Content starts

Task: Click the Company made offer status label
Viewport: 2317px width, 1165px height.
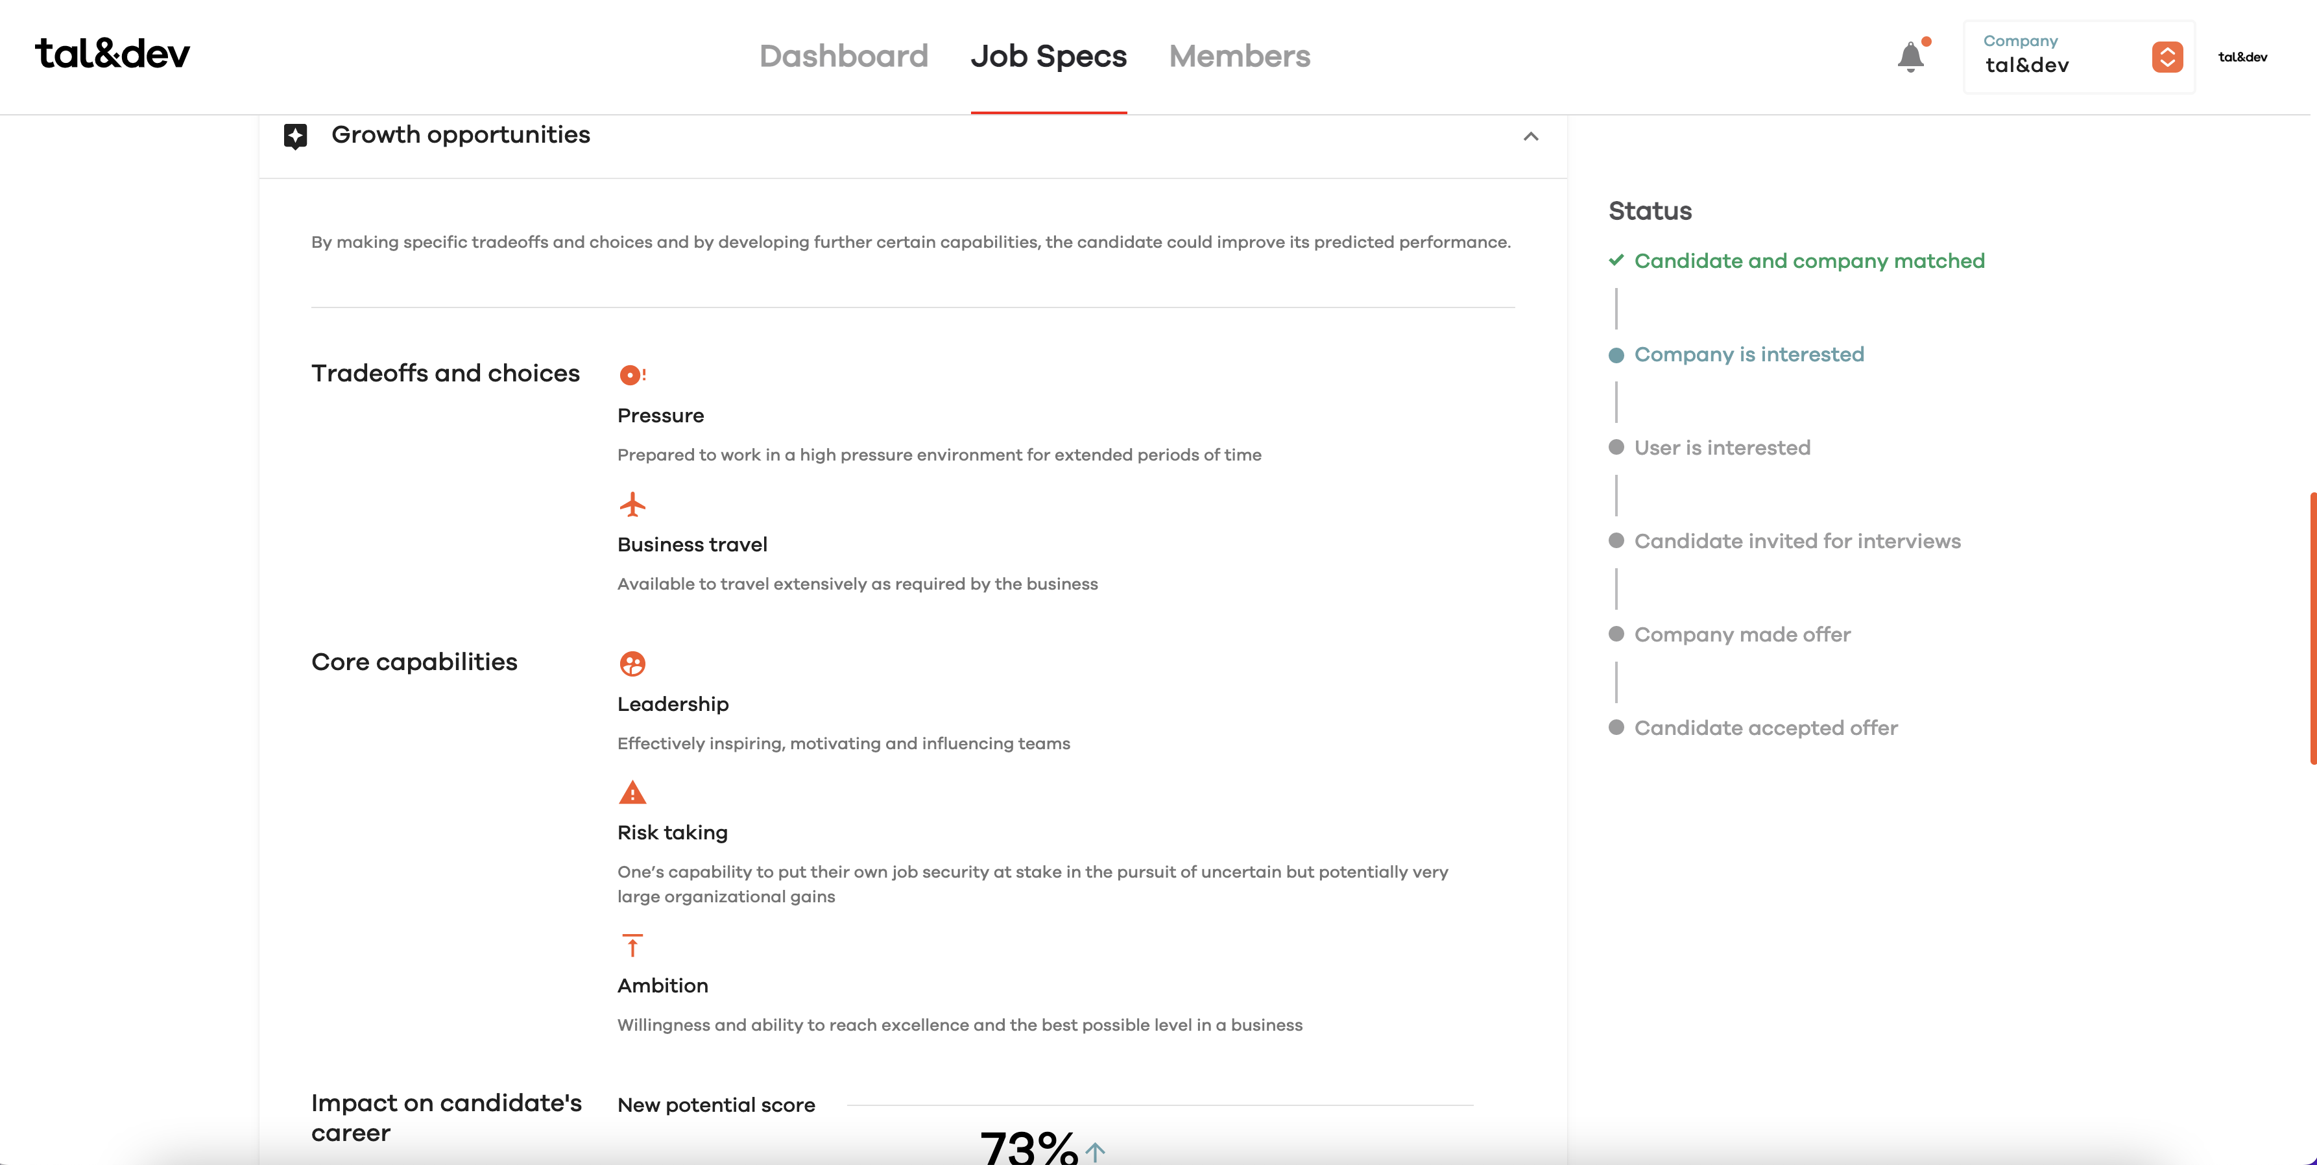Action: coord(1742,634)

Content ends
Content starts

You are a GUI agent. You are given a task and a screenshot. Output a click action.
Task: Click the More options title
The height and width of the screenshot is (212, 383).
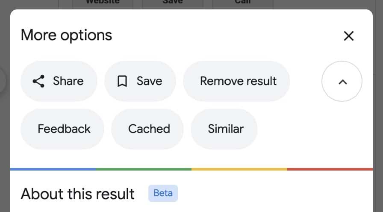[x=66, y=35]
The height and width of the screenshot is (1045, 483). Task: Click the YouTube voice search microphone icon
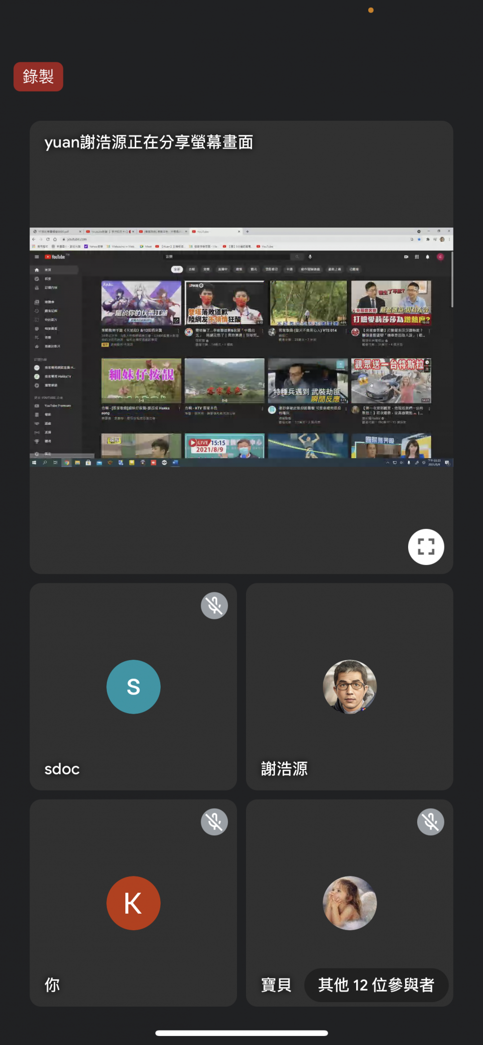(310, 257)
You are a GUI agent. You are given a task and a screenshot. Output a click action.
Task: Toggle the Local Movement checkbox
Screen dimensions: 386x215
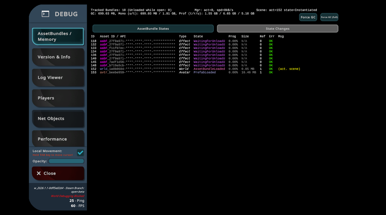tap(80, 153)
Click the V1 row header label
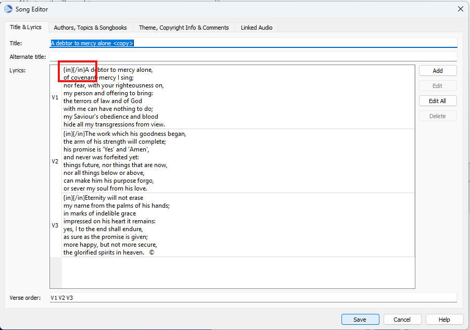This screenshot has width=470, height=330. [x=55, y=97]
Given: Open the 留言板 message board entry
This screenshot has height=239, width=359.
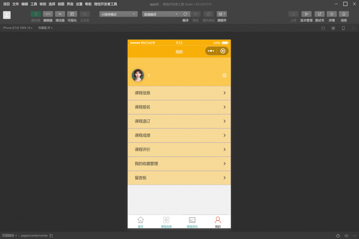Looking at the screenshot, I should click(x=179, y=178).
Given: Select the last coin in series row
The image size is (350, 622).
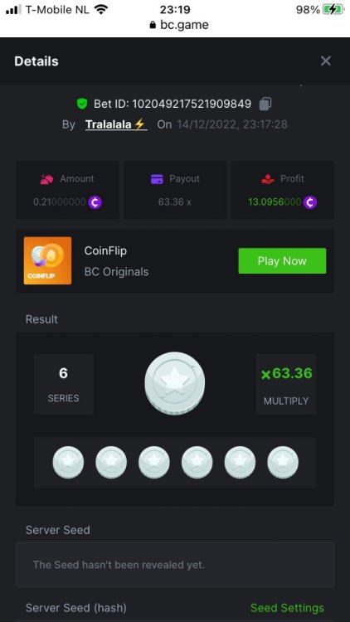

Content ends

The reply should hold the entries above from the line with "This screenshot has height=239, width=359." to the line with "The image size is (350, 622).", duplicated exactly, pictures excluded.

This screenshot has height=239, width=359.
Looking at the screenshot, I should click(x=179, y=178).
Given: Select the last coin in series row
The image size is (350, 622).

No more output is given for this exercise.